To become a genius of Mathematics, you have to put the work in.

Yeeeeeah, some people seem to be born with the ability to make numbers dance how they want them to, but that doesn’t mean you can’t learn to get those high marks. Step one is DON’T PANIC. You’ll get there.

**Practise lots and lots. And lots and lots**

Let’s get the big one out of the way. There’s no magical way to learn this stuff without getting stuck in and practising until you can get the answers all the time (or almost all the time). Go through past papers and sets of exercises, taking note of the areas where you went wrong. Some of these will be silly mistakes and some will be topics you don’t have a grip on. Knowing your weak spots is the first step to turning them into strenghts – with more reading, help from teachers/tutors and…yeah, sorry…more practice.

**Understand you’re building a foundation**

Not for your face. Everything you learn in Maths from pre-school up is connected, even if it doesn’t seem that way. As you learn more and more about numbers, fractions, algebra, calculus, that other thing with the weird symbols…what’s it called? Doesn’t matter. Everything ties in with everything else. Which means if you’re struggling with a new topic, you should take a moment to think about whether the stuff you’ve already learnt can help you. It also means that even if it seems pointless to know about trigonometry, it’ll help you understand something more complicated in the future.

**Always show your working**

Even if you know the answer is “2”, you have to explain how you got there. This might be by going through equations step by step, or in some cases it might even involve some short, factual sentences. There are two reasons for this – the first reason is that the question often says you have to. The other reason is that even if you get the wrong answer, the marker can see your thinking. Which means (a) you might still scab some points, and (b) your teacher knows where you went wrong and can point you in the right direction for next time.
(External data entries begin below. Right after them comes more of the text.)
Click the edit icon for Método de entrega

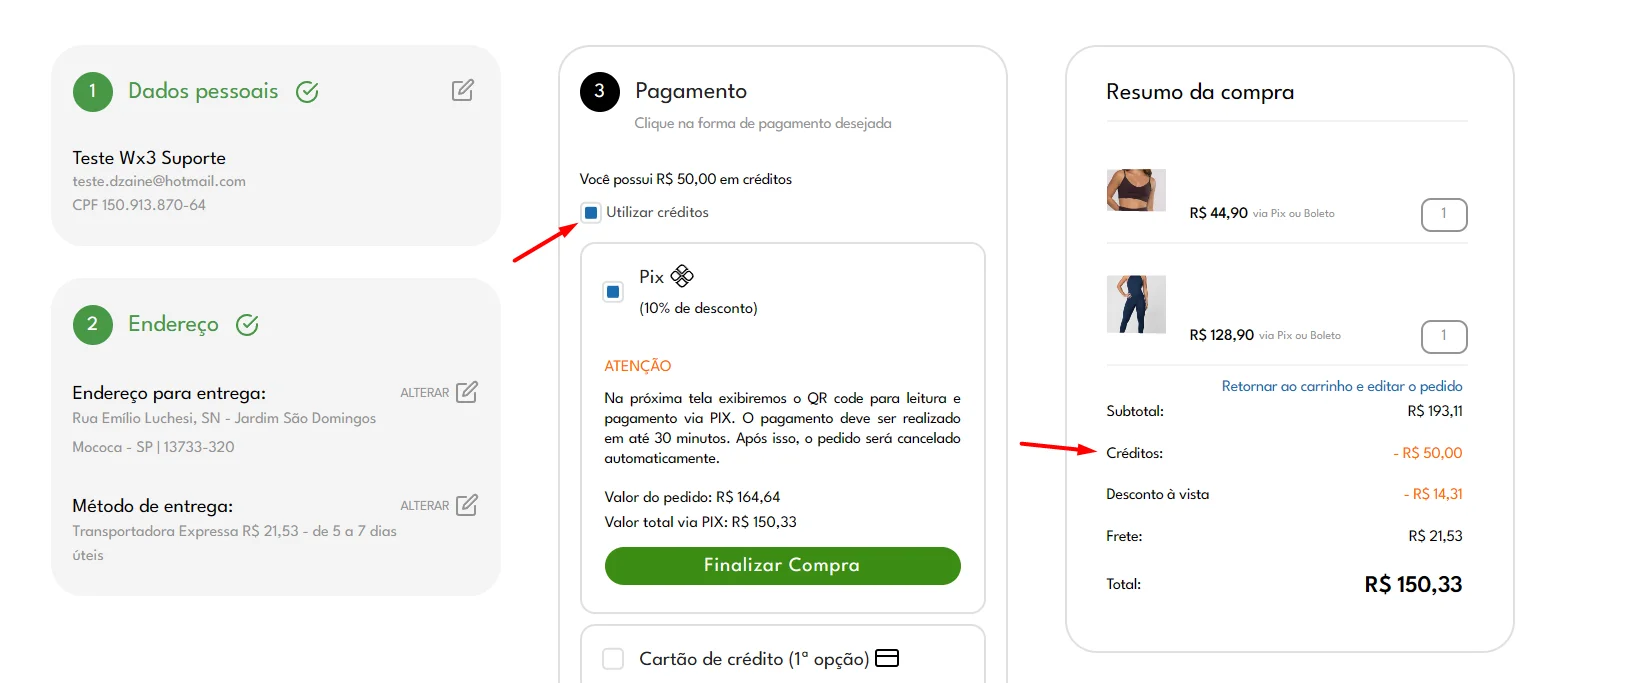click(x=467, y=505)
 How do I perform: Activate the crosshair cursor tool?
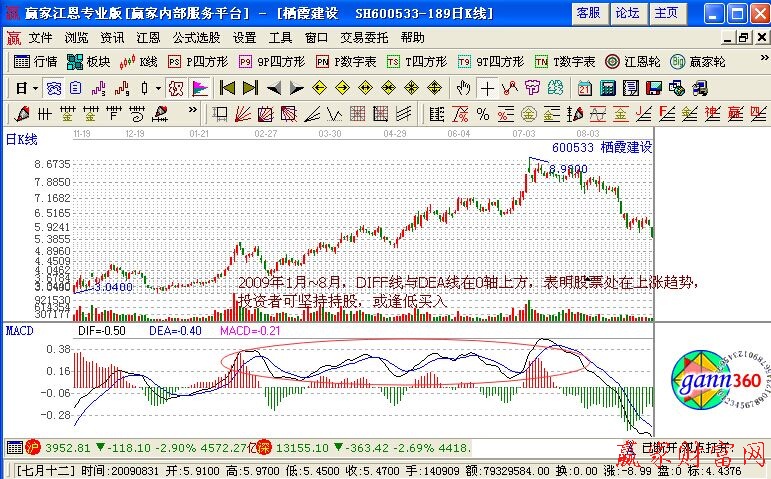tap(486, 87)
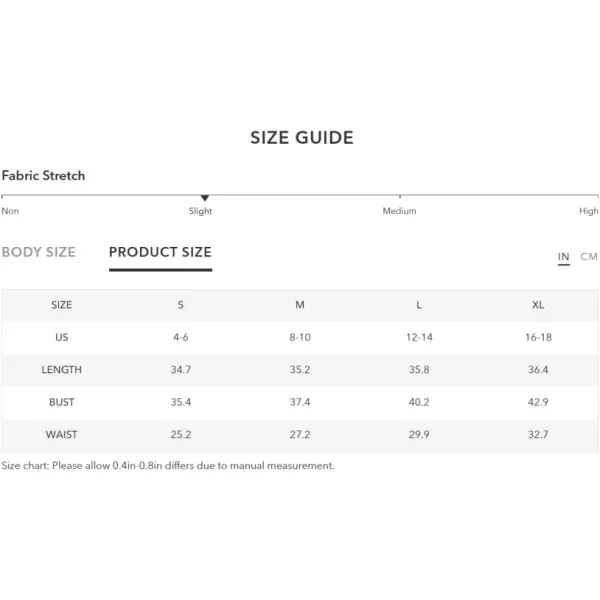
Task: Click the BUST row label
Action: coord(62,402)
**Play some games – they’re (secretly) all about Maths**

You’d be surprised, but mathematical thinking is what we do when we’re playing lots of different games. Chess, as an example, is about working through possibilities and choosing the best solution. *Tsuro* takes multi-step problem solving skills, spatial reasoning and the ability to spot patterns. Even when you’re headshotting fools in *Fortnite*, you’re keeping track of resources, balancing attack versus defence and being really annoying by blowing up my wooden fort when I just finished it. Thinking like a mathematician is the best way to become a mathematician. And it’s a great excuse for not doing your homework.